Nan strolled along St. Charles Avenue, a lonely figure in the fog. She hadn’t planned to walk far, just a couple of blocks or so to clear her head. “Something isn’t right.” She spoke to nobody in particular, just to the passing traffic. She made one turn and then another and suddenly was on the edge of the warehouse district. She read a small plaque on an adjoining brick wall. “St. Zita’s Cathedral. Wow, I must have walked further than I thought.”
Nan McHough was a reporter for the New Orleans Herald Bagatelle, a competing newspaper in the old city. However, the Bagatelle tended to feature the more sensational side of the news. Her morning walk was the result of her discontentment of being the subject of interest in the homicide of a local street person.

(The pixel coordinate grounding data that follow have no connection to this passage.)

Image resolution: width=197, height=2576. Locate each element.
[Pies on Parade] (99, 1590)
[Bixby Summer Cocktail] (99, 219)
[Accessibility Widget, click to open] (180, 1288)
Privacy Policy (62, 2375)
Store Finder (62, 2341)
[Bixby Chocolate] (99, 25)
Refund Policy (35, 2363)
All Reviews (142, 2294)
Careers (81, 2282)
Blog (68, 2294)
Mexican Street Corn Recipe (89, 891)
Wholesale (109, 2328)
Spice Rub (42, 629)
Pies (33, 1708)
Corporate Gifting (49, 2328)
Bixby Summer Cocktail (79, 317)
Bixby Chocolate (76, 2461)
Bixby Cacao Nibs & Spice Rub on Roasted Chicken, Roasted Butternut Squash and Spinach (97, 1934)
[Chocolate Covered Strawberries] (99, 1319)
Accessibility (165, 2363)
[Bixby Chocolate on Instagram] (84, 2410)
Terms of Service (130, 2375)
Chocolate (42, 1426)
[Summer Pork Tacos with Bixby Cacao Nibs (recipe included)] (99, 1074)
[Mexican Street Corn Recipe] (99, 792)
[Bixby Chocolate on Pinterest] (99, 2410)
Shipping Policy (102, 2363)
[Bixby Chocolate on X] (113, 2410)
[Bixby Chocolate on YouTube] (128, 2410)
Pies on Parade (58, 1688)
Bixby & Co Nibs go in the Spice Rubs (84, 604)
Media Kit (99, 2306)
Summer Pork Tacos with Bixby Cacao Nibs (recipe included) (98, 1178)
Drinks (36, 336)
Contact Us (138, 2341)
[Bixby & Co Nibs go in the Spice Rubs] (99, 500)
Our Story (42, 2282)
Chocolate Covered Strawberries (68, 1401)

The cold brick of the cathedral contrasted to the warm damp air around her. She made her way to the front entrance and pulled on the door. To her surprise it swung open. She had been to St. Zitas many times before, but never on a foggy September morning.
The musty smell of the old church tickled her nose as she stepped into the vestibule. As her eyes focused in the darkness she could see others moving about in the sanctuary. She was not Catholic but slipped into a pew near the back of the room.
The statue of St. Zita was surrounded by candles as were a number of other places in the sanctuary.
Nan felt a kneeling rail next to her shins. Seconds later she collapsed to her knees and began praying softly. Her long brown hair draped over the pew in front of her and her forehead touched her folded hands.
“Lord, is heaven waiting for me? Why am I here? Am I such a sinner that I can go no longer in this life? Why don’t You just take me away right now? Tale me before I harm someone or before I fall so far from grace that You will never want me in Your presence. Forgive me Lord, my sins I know mount like snow in the mountains. I am not worthy to even be in this Holy place, but You already know that.” A tear ran down her cheek, but she caught it with her index finger. Another tear followed.
She glanced around the sanctuary, the ghost like movement of a handful of people around the altar distracted her for a split second. She bit her lip, but emotion suddenly overcame her.
“Precious Jesus, what am I to do?” Tears gushed from her eyes and she felt her body heave.
“Ma’am, are you okay?” A young male voice over her shoulder startled her.
Nan jerked her head around. The pale face of a young priest was crouching at her side. “Uh, oh, like, uh, I was just praying.” She paused for a second. “And, feeling sorry for myself.”
“Oh, I’m sorry I disturbed you.” The young man straightened from his crouched position. “But, if you would like to talk.” He smoothed his gown. “I’m Father Bossest.”
“Oh, I’m not Catholic. I’m sorry I barged into your church.” Nan started to get up.
“No, please, you are welcome here to pray. This is God’s sanctuary, and last I heard, he didn’t give out name cards at the door.”
Nan felt the heat of embarrassment flood her face. “Thank you, but I really should be going.”
“You’re welcome here anytime.” The young priest stepped aside so Nan could exit.
When she stood she noted that she was considerably taller than the priest. “I can find my way out.”
He leaned on a pew back. “Interesting way to put it. From what I heard you are having a difficult time finding your way out of something.”
“Oh, you heard.”
He chuckled. “Only the last part and the sobs. But, child, the Lord heard every word, and believe me, no matter what, when the world sets against you, He is on your side.”
Nan extended her hand to the priest. “Thank you father.”
He took her hand. “Drop in anytime and we can talk over coffee. But, do understand, anytime a prayer from the soul is issued, the Lord hears it – here at Zita’s or anywhere. God be with you.”
Nan released the priest’s hand. “And with you also.” She pushed through the cathedral door and onto the street. The fog had lifted somewhat.